Excerpted passage:
----------------------------------------

- Born: Hougiya Liuniu Shenyang
- Died: 3 August 1804 Forbidden City
- Burial: Chang Mausoleum, Western Qing tombs
- Spouse: Jiaqing Emperor ​ ​(before 1804)​
- Issue: Sixth daughter
- House: Hougiya (by birth) Aisin Gioro (by marriage)
- Father: Taozhu

= Consort Hua =

Consort of Jiaqing Emperor

Consort Hua (華妃 (华妃, Huá Fēi); died 3 August 1804), of the Han Chinese Hougiya clan belonging to the Bordered Yellow Banner, was a consort of Jiaqing Emperor.

== Life ==

=== Family background ===
Consort Hua was a booi of Han Chinese Hougiya clan belonging to the Bordered Yellow Banner. Her personal name was Liuniu (六妞). Her ancestral home was located in Shenyang.

Father: Taozhu, a Minister of Imperial Stables (上驷院 (Shangpiyuan))

- First paternal uncle: Changshu (常舒), served as third rank military official (参领)

----------------------------------------

Record set:

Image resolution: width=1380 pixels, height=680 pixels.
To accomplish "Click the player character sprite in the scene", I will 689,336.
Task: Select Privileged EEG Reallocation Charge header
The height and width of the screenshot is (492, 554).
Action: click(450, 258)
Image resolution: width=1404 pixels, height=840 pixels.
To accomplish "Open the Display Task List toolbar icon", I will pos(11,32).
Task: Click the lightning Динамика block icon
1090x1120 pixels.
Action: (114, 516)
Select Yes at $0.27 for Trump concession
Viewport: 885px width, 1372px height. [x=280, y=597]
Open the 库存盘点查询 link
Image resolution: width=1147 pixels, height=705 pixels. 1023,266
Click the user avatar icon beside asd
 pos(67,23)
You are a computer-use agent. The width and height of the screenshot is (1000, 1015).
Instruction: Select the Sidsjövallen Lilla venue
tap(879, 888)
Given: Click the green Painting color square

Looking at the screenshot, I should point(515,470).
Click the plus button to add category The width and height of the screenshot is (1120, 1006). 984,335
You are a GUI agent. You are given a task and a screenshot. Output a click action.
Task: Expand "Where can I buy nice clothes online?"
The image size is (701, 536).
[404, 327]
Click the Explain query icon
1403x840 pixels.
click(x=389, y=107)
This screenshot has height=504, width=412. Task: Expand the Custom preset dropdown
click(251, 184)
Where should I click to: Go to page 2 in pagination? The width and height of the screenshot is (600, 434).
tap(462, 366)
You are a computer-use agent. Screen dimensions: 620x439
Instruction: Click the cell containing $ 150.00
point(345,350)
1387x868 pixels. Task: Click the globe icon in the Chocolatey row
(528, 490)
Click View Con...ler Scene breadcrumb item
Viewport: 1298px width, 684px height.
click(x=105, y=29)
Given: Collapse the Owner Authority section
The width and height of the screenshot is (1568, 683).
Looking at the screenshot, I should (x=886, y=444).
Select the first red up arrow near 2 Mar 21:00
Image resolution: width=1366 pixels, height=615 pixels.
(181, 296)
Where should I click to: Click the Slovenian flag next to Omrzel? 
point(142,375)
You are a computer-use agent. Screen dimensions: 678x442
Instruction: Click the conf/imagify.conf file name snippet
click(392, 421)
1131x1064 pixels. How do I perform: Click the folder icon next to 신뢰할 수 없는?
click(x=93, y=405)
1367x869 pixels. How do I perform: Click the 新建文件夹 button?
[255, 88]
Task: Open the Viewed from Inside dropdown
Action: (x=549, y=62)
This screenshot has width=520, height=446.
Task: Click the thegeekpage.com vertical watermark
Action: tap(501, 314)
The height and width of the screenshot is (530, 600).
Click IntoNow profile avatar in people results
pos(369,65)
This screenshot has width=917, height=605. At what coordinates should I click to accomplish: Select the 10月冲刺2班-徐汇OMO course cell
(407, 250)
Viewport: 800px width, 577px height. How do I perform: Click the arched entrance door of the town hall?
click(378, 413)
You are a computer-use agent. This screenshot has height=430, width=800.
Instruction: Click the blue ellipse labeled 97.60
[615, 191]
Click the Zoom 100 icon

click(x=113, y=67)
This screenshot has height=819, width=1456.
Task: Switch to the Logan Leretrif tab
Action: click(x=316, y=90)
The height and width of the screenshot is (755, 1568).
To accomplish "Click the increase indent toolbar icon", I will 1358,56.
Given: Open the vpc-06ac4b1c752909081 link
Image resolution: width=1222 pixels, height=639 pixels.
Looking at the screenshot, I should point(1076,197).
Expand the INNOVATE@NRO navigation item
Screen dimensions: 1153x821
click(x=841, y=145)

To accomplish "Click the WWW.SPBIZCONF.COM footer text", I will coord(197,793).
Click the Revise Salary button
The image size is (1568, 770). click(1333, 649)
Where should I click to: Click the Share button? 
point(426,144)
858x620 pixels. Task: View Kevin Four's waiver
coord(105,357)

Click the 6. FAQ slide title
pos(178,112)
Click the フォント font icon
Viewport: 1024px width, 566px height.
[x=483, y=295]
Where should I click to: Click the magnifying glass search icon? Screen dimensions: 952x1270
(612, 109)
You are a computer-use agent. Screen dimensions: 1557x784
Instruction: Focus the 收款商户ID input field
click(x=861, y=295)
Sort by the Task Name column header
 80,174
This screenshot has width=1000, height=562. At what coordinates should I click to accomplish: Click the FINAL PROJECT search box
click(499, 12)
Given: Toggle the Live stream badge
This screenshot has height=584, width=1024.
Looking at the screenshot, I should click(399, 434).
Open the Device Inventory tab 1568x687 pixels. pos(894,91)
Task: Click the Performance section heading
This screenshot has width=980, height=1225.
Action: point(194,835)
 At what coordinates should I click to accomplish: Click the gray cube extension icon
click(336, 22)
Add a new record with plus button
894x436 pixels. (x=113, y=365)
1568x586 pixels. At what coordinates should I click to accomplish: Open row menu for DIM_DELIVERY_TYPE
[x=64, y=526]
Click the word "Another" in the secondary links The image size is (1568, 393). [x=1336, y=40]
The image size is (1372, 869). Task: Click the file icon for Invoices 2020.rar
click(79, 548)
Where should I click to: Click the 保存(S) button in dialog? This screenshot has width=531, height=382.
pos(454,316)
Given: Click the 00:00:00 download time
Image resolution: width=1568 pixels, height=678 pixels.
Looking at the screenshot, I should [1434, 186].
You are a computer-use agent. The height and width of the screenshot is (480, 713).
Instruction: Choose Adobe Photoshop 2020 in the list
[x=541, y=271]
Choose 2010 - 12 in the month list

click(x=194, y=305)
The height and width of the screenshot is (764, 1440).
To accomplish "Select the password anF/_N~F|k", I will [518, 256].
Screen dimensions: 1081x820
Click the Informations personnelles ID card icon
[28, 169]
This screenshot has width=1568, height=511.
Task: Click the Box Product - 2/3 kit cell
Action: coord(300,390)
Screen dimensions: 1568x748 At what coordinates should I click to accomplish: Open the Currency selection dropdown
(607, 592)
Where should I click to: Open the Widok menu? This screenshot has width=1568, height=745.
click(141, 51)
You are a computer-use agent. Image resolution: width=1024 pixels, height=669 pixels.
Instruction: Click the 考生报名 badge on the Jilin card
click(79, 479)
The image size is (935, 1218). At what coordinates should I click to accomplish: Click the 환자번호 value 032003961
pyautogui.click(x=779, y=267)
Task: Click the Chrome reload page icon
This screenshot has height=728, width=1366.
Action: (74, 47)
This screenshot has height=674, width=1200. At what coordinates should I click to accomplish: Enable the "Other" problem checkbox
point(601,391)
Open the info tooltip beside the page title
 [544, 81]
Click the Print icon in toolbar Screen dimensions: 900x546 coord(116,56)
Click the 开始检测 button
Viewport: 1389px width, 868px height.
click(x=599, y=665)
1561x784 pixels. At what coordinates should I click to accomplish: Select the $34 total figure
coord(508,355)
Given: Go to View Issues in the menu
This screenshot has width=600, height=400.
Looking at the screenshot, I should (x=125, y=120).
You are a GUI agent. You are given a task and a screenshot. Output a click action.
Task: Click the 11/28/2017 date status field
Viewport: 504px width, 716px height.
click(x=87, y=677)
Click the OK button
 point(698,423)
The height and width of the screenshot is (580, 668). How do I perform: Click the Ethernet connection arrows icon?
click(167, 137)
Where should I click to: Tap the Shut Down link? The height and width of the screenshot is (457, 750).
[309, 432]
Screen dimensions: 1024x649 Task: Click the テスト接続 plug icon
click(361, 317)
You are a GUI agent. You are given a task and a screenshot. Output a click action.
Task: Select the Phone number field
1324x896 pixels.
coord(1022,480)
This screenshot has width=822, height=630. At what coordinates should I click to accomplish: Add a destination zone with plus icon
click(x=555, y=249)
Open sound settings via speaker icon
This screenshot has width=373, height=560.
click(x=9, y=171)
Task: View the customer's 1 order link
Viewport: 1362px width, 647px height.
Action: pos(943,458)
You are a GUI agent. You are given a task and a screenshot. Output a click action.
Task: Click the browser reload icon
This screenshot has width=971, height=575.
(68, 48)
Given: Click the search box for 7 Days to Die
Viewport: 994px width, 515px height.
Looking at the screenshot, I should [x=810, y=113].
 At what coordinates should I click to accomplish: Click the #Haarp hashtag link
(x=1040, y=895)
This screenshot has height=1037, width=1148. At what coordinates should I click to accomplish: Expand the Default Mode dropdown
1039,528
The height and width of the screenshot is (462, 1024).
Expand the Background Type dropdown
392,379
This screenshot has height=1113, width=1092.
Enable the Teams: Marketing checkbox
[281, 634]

----------------------------------------

Short task 1:
Rewrite the paragraph in the article on Consort Hua that begins "Consort Hua was a booi" as a short bulleted list, keeping its main facts.
Short task 2:
From the rows, extract every line from the line with "Screen dimensions: 1024x649" to the line with "(x=1040, y=895)", both included, and reproduce them verbatim.

Finished answer 1:
- A booi of the Han Chinese Hougiya clan, part of the Bordered Yellow Banner
- Personal name: Liuniu (六妞)
- Ancestral home: Shenyang

Finished answer 2:
Screen dimensions: 1024x649 Task: Click the テスト接続 plug icon
click(361, 317)
You are a GUI agent. You are given a task and a screenshot. Output a click action.
Task: Select the Phone number field
1324x896 pixels.
coord(1022,480)
This screenshot has width=822, height=630. At what coordinates should I click to accomplish: Add a destination zone with plus icon
click(x=555, y=249)
Open sound settings via speaker icon
This screenshot has width=373, height=560.
click(x=9, y=171)
Task: View the customer's 1 order link
Viewport: 1362px width, 647px height.
Action: pos(943,458)
You are a GUI agent. You are given a task and a screenshot. Output a click action.
Task: Click the browser reload icon
This screenshot has width=971, height=575.
(68, 48)
Given: Click the search box for 7 Days to Die
Viewport: 994px width, 515px height.
Looking at the screenshot, I should [x=810, y=113].
 At what coordinates should I click to accomplish: Click the #Haarp hashtag link
(x=1040, y=895)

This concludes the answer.